I think there’s a case to be made for the idea that Tarantino, Rodriguez and the guys at KNB Effects really wanted to take their influences on From Dusk Till Dawn on all of the 80s era vampire films, as we can see that Amanda Donohoe’s Lady Sylvia Marsh from Ken Russel’s Lair of the White Worm (released in 1988) is a very important building block for Santanico Pandemonium’s design in FDTD. While she might be a bit more crazy snake woman than vampire in appearance, she does make sacrifices to ensure her immortality, as well as being able to pass on her affliction through a bite, so we’re considering her a vampire. She probably wins for longest fangs as well. Like Vamp, I’m not 100% positive on who designed this vampire, but I’m going with my gut that says it was Simon Sayce the Special Effects Make-Up Supervisor on the film.

In 1990’s Def by Temptation, the vampire takes the form of a succubus in Cynthia Bond’s Temptress. The make up in this movie is very low budget, but Christina Bone & Rob Benevides’ prosthetics and make-up design, along with Ron Macks production design make the Temptress pretty freaky. Some of the sequences are particularly Bava-esque with their use of color. Oh, and one of the sequences makes the Temptress seem like a cross between a vampire and a Red Lectroid from Buckaroo Banzai. And that’s not a bad thing…

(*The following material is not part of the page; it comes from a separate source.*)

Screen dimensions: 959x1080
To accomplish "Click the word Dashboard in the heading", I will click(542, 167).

Next is the first in another very low budget film, the first in a franchise, Full Moon’s Subspecies which hit video in 1991. Anders Hove’s Radu Vladislas is another example of a Nosferatu-like vampire that only has one main visage, the twisted, pale monster with a set of extremely long fingers (and fingernails.) As the film series goes on Radu’s visage becomes increasingly monstrous, wrinkled and ghastly.

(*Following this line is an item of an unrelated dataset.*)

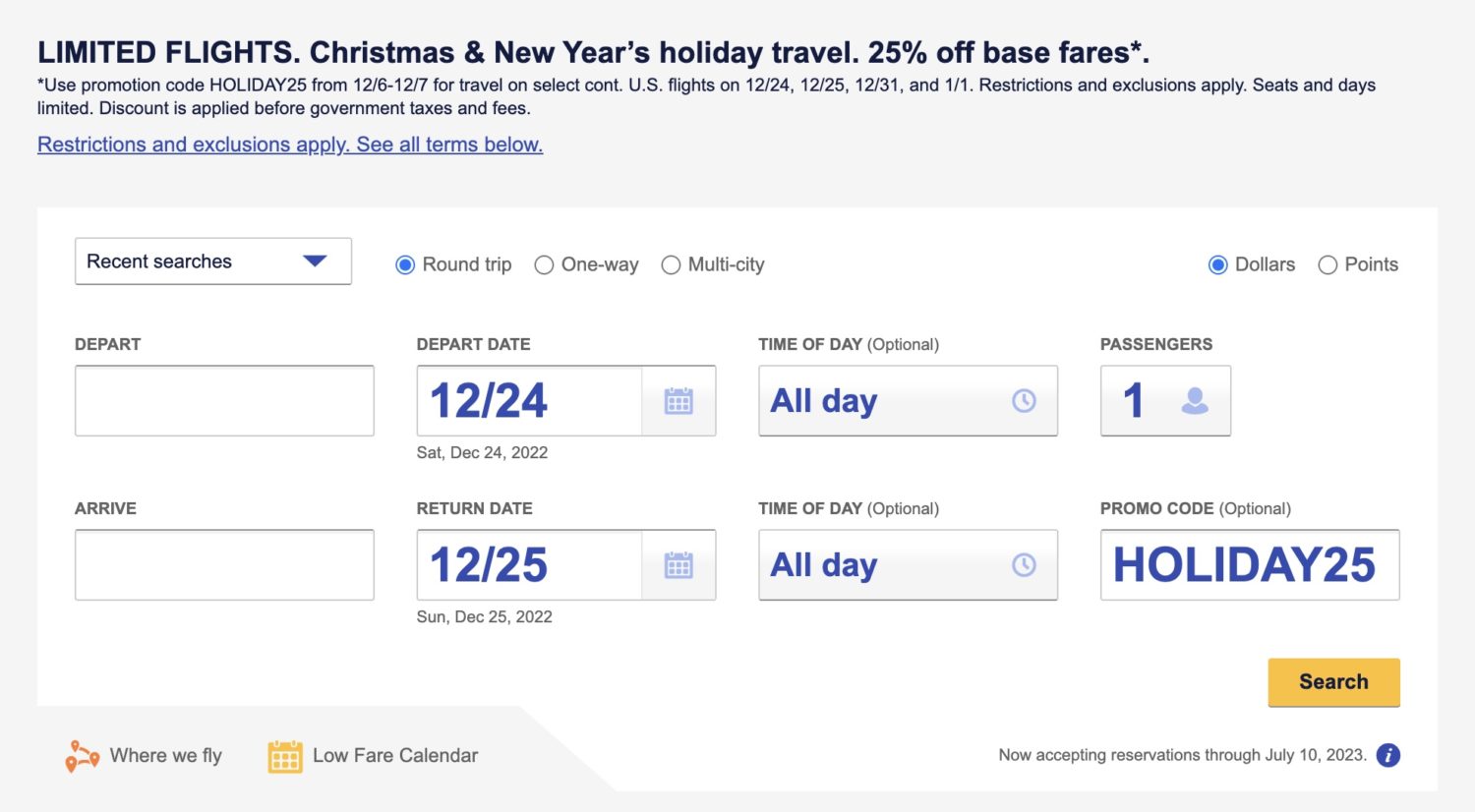Select the Multi-city trip option
Screen dimensions: 1475x812
tap(671, 264)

With Francis Ford Coppola’s version of Bram Stoker’s Dracula in 1992 we again get a vampire that is all over the map in terms of tone and appearance. This version is a mighty shapeshifter, one who shifts at times it seems by will, and at others it seems like the process requires a full molting over months. Gary Oldman’s portrayal of the Count is fascinating and the best moments in the film involve him (or Tom Waits.) I love his dapper woo-ing form, the young-looking incarnation meant to tempt Winona Ryder’s Mina away from Jonathan Harker (played by Keanu Reeves), as he seems like a partial nod to Lon Chaney’s ghoul in London After Midnight. But the sheer audacity of the old heart-sick Dracula is also amazing. The heart-shaped hairdo to the seriously hairy palms (what have you been doing in your alone time Drac?) But it’s the sequences where he takes the form of a man-bat or werewolf that I truly fall for this rendition. Now, I know I’m looking into this a bit much, but in the sequence at the end of the film when the hunters have caught Dracula and are dispatching him, the texture of the Count’s nose is very interesting, at least through the lens of this possibly influencing From Dusk Till Dawn’s designs, many of which make use of that design in the schnoz area.

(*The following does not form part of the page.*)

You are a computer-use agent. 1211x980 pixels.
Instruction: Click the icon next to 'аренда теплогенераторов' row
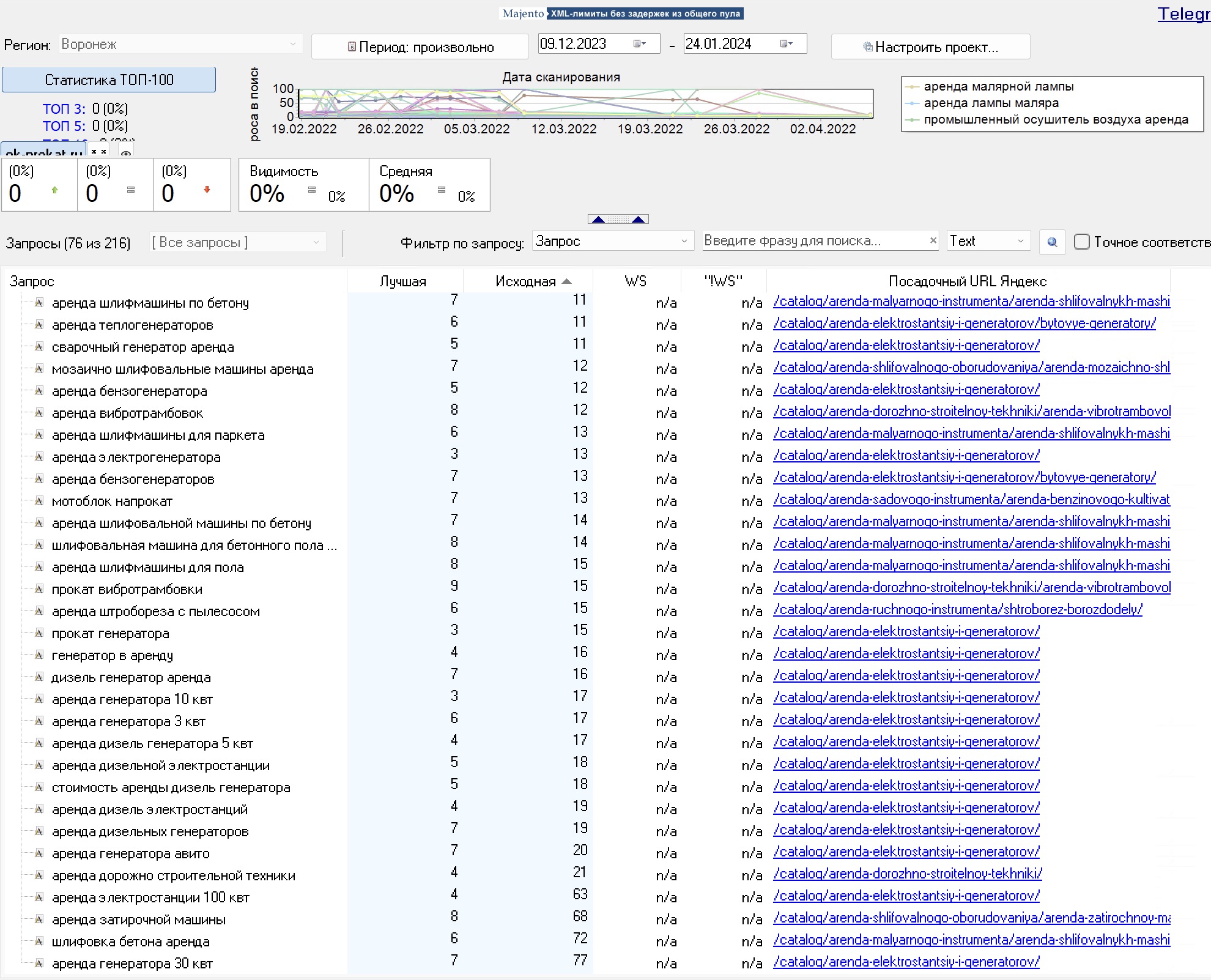[x=39, y=325]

This brings us to the year before From Dusk Till Dawn was released when there was no less than four vampire movies released including two that featured more normal-looking vamps (Embrace of the Vampire and The Addiction) and two with some more in-your-face designs including Eddie Murphy’s first foray into horror, Vampire in Brooklyn, and the quirky Canadian flick Blood and Donuts.

So, up until From Dusk Till Dawn hit in 1996, there were actually quite a few flicks that featured some beastly vampires. We came up with 18 of them, but we’re sure there are more. What gnarly-looking vampire movies did we miss?